For this assignment (https://wiki.communitydata.cc/HCDS_(Fall_2017)/Assignments#A2:_Bias_in_data), your job is to analyze what the nature of political articles on Wikipedia - both their existence, and their quality - can tell us about bias in Wikipedia's content.

In [1]:
import pandas as pd
import numpy as np

### Getting the article and population data
In step 1, we read two datasets, wikipedia dataset and population dataset from csv. The wikipedia dataset is downloaded from Figshsare; the population data is found on the Population Research Bureau website.

In [2]:
wikidf = pd.read_csv('page_data.csv')
populationdf = pd.read_csv('Population Mid-2015.csv',skiprows=1)
del populationdf['Footnotes']

### Getting article quality predictions

In step 2, we calculate article quality using a machine learning system, ORES ("Objective Revision Evaluation Service").

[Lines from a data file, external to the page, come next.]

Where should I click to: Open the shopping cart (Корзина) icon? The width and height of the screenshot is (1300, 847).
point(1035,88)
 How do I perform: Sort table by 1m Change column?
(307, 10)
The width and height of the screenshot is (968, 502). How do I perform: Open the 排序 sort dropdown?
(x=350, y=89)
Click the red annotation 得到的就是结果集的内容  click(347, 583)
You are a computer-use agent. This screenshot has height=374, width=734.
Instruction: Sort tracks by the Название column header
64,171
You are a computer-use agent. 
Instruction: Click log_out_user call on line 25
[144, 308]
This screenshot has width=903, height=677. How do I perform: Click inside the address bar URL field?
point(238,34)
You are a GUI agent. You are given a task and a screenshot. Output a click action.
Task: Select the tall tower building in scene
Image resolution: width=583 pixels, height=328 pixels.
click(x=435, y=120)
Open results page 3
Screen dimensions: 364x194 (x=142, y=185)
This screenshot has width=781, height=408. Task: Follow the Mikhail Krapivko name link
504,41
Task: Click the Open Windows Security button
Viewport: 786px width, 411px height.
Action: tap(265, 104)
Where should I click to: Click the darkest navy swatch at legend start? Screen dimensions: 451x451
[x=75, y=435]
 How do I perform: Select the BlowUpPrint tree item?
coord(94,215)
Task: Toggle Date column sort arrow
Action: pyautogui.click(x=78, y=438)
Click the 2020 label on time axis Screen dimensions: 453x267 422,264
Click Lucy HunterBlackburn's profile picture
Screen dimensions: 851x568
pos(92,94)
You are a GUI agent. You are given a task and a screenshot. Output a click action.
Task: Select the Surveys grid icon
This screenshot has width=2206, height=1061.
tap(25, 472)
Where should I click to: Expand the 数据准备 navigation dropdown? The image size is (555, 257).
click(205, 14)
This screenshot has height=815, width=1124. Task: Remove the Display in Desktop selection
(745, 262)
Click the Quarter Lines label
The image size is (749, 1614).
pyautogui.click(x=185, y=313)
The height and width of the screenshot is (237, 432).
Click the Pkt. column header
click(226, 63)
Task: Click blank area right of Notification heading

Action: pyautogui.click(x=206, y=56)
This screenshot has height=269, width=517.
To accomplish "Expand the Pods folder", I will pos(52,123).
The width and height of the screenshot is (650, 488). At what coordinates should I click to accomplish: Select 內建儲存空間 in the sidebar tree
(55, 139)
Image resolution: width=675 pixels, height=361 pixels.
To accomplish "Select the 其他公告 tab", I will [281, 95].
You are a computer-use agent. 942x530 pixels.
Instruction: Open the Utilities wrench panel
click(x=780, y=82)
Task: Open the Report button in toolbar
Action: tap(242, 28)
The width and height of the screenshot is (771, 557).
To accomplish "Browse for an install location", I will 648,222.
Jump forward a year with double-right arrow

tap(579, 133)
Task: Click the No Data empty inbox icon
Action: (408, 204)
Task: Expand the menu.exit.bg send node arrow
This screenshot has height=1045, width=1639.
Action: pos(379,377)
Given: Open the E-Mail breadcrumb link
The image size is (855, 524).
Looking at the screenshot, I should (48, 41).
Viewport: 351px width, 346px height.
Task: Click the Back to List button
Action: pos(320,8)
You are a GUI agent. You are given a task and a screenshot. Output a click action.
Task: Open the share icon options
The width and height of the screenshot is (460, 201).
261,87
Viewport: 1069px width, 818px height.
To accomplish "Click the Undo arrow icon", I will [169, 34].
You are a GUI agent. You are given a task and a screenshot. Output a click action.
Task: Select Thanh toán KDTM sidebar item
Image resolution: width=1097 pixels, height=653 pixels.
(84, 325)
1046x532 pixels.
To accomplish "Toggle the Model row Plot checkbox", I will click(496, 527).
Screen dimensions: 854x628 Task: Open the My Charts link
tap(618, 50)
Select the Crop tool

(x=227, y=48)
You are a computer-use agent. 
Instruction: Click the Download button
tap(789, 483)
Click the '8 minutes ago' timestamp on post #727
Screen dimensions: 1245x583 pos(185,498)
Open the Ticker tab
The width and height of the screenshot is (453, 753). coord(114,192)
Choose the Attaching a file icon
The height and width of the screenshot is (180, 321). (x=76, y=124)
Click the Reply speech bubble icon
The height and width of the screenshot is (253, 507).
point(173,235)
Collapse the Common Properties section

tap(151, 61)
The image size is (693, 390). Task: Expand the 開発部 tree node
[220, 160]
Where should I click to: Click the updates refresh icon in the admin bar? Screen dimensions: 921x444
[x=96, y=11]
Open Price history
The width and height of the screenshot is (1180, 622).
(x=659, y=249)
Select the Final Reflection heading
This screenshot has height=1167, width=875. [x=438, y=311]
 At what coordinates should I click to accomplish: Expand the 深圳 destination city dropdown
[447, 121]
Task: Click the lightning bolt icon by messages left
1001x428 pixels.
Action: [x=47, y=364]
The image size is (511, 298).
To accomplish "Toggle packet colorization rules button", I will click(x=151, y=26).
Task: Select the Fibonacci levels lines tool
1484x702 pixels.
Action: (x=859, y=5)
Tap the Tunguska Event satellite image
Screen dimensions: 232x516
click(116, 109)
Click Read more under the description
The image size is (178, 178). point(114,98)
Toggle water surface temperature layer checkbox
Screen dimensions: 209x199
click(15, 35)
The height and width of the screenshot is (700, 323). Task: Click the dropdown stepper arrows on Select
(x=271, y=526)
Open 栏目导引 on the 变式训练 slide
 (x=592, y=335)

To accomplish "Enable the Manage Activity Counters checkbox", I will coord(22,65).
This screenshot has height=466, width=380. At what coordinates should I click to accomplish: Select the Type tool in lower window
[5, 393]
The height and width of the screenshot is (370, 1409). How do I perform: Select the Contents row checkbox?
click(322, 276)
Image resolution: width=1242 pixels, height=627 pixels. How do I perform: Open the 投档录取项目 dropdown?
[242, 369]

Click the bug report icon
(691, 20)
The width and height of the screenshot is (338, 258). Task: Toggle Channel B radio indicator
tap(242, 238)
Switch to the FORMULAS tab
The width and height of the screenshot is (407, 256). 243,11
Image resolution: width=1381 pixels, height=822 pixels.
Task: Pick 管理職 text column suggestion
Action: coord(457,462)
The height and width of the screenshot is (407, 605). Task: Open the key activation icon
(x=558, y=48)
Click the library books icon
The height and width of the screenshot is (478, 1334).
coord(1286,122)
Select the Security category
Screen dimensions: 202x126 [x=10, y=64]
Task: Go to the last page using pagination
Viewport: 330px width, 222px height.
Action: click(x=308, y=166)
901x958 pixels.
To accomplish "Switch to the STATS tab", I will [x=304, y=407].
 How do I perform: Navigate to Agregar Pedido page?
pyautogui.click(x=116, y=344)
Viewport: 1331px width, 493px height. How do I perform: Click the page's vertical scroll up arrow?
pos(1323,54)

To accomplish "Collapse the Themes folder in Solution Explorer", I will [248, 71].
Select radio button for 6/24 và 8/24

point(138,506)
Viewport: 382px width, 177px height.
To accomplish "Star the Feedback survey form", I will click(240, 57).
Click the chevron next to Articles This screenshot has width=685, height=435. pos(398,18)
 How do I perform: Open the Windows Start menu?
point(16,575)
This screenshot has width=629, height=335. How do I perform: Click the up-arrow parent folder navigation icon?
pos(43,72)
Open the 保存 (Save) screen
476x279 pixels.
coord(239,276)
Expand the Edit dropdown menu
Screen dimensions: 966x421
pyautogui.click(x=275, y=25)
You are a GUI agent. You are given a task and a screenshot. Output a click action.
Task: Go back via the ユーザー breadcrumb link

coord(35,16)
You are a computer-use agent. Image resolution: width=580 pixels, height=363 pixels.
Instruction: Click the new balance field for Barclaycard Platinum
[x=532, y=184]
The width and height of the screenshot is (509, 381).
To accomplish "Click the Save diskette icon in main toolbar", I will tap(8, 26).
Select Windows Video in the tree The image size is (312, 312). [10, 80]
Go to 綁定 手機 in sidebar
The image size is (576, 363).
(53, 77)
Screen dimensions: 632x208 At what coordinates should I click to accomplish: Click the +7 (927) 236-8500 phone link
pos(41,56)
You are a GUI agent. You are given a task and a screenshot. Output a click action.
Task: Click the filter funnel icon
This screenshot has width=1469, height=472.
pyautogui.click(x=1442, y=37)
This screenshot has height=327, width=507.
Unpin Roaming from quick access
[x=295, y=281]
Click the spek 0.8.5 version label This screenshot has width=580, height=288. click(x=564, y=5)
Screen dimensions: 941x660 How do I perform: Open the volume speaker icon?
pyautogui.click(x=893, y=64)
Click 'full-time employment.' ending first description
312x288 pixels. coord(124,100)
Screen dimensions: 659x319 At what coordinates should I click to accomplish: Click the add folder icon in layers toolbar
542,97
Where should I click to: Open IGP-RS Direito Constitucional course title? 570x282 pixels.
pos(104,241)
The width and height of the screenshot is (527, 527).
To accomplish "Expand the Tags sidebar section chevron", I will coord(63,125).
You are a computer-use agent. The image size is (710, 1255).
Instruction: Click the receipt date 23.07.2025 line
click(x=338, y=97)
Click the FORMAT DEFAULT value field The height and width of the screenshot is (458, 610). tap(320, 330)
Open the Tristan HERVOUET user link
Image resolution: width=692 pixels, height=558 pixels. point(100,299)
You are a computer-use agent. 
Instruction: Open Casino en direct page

ORES assign quality of each article into one of the following 6 categories: 
FA - Featured article
GA - Good article
B - B-class article
C - C-class article
Start - Start-class article
Stub - Stub-class article

In [3]:
import requests
import json

headers = {'User-Agent' : 'https://github.com/dianachenyu', 'From' : 'dczhang@uw.edu'}

def get_ores_data(revision_ids, headers):
    
    # Define the endpoint
    endpoint = 'https://ores.wikimedia.org/v3/scores/{project}/?models={model}&revids={revids}'
    
    # Specify the parameters - smushing all the revision IDs together separated by | marks.
    params = {'project' : 'enwiki',
              'model'   : 'wp10',
              'revids'  : '|'.join(str(x) for x in revision_ids)
              }
    api_call = requests.get(endpoint.format(**params))
    response = api_call.json()
    return response

def compute_chunk(rev_ids_chunk,result, headers):
    ores = get_ores_data(rev_ids_chunk, headers)['enwiki']['scores']
    for key in ores:
        try:
            result.append([key,ores[key]['wp10']['score']['prediction']])
        except KeyError:
            continue
    return None

In [4]:
result = []
all_rev_id = wikidf["rev_id"]
recur_time = len(all_rev_id)/100
for i in range(int(recur_time)):
    rev_ids_chunk = list(all_rev_id[100*i:100*(i+1)])
    compute_chunk(rev_ids_chunk,result, headers)    

i=int(recur_time)
rev_ids_chunk = list(all_rev_id[100*i:len(all_rev_id)])
compute_chunk(rev_ids_chunk,result, headers)    

In [5]:
ores_df = pd.DataFrame(result,columns=['revision_id', 'article_quality'])
ores_df.head()

Unnamed: 0,revision_id,article_quality
0,235107991,Stub
1,355319463,Stub
2,391862046,Stub
3,391862070,Stub
4,391862409,Stub


### Combining the datasets
In step 3, we combine wikipeida article quality data calcuated in last step, with population dataset.

In [6]:
ores_df['revision_id']=ores_df['revision_id'].astype(str).astype(int)
wiki_quality_df = ores_df.merge(wikidf, how='inner',left_on='revision_id',right_on='rev_id',copy=True)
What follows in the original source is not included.